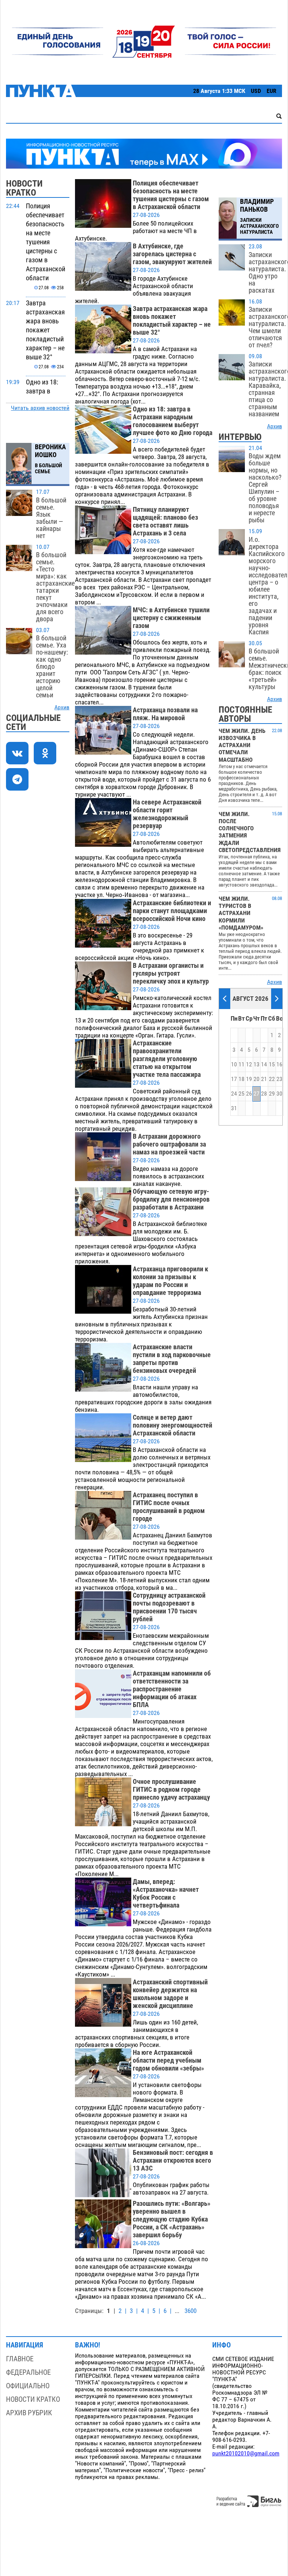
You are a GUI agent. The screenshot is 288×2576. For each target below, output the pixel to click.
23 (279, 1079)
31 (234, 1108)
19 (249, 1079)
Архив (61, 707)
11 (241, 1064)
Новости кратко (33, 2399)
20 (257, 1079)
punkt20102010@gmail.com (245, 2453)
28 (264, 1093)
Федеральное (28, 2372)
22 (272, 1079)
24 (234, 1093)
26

━━━━━━━━

TASK TO CARRY OUT: Produce an exact copy of each line from the one holding "Архив (61, 707)" through the last line of the records, both included, and nothing more.

SOLUTION TO THE EXERCISE:
Архив (61, 707)
11 (241, 1064)
Новости кратко (33, 2399)
20 (257, 1079)
punkt20102010@gmail.com (245, 2453)
28 (264, 1093)
Федеральное (28, 2372)
22 (272, 1079)
24 (234, 1093)
26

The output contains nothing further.